**Page:**

The next few days were pretty much perfect weather although day 2 the temperatures did rise. Choosing places to climb in wamrner temps meant looking for the thickers shadier ice flows that didn't drip – Diving In at the Deep End (WI 3+ 40m) was a good place to get the boys into steeper ice. The approach to south face of Mount Brown is via a large scree slope – the smart money on the approach is to find a good snow slope and your your crampons so you don't need to traverse too much frozen scree – but be careful of the gullys above you – don't go wandering up a large avalanche debris field (is anybody seeing a pattern here?)
Ice is a funny thing – it forms differently all the time – play in a large enough area and you see all sorts of things come and go. The Thin White Line (WI 3 3 pitches) is a line that doesn't like too much snow – 1 it makes it shorter and two since it' so thin is can accumulate snow on the climb due to crossloading wind effects and becomes rotten. This year I was pretty certain that it would be in great condition – it looked good (which means it looks very thin from camp!) and closer inspection showed only pure untouched water ice. Dimitri had a sore calf muscle and elected to remain in camp so Tom and I went back for what I think might have been the second ascent. 3 short 25m pitches on varying angles of ice lead up to the narrow neck where the gully is only afew meters wide and the ice has a small curtin and is about 1 m wide – a very kewl climb on moderate terrain.

**Problem 1:** Write out, without any changes, the part of the entries that opens with the line containing "Open Заказы in sidebar" and closes with the line containing "point(679,65)", including both of those lines.

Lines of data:
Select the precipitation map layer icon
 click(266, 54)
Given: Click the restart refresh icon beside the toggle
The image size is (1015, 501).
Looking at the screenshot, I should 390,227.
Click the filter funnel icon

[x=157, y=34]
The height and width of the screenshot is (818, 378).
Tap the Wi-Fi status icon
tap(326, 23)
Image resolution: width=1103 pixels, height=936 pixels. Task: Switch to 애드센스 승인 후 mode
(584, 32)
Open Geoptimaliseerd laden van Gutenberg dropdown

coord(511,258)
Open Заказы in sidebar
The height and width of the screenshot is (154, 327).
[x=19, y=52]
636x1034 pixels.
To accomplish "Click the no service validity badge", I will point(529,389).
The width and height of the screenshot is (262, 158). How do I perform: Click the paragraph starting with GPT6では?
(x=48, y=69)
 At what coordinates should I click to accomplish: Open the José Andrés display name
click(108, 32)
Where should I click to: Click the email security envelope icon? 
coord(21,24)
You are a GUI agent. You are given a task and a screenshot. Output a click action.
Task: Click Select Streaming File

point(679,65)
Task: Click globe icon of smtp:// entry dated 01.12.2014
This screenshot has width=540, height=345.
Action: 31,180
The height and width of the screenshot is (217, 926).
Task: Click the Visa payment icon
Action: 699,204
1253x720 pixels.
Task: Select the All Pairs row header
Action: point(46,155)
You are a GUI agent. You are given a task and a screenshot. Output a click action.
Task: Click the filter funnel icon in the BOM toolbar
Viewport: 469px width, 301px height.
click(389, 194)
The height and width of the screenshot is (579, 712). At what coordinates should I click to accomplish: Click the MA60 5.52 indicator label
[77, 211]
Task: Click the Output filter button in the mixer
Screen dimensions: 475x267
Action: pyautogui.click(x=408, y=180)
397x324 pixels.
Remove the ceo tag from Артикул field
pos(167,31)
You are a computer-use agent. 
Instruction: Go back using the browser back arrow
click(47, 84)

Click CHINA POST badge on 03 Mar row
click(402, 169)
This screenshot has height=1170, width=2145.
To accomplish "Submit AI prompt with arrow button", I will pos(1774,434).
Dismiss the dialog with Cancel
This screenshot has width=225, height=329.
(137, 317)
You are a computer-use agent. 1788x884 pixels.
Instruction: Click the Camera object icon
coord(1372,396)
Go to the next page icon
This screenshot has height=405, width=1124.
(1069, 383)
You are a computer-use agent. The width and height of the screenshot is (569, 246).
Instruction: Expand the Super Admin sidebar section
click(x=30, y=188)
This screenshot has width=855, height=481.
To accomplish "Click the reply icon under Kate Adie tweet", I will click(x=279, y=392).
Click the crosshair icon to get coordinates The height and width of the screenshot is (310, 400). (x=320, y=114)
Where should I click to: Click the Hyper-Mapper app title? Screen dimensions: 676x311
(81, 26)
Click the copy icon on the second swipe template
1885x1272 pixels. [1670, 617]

**Problem 2:** In the ice climbing account, why did Dimitri remain in camp instead of going on The Thin White Line?

**Worked answer 1:**
Open Заказы in sidebar
The height and width of the screenshot is (154, 327).
[x=19, y=52]
636x1034 pixels.
To accomplish "Click the no service validity badge", I will point(529,389).
The width and height of the screenshot is (262, 158). How do I perform: Click the paragraph starting with GPT6では?
(x=48, y=69)
 At what coordinates should I click to accomplish: Open the José Andrés display name
click(108, 32)
Where should I click to: Click the email security envelope icon? 
coord(21,24)
You are a GUI agent. You are given a task and a screenshot. Output a click action.
Task: Click Select Streaming File

point(679,65)

**Worked answer 2:** He had a sore calf muscle.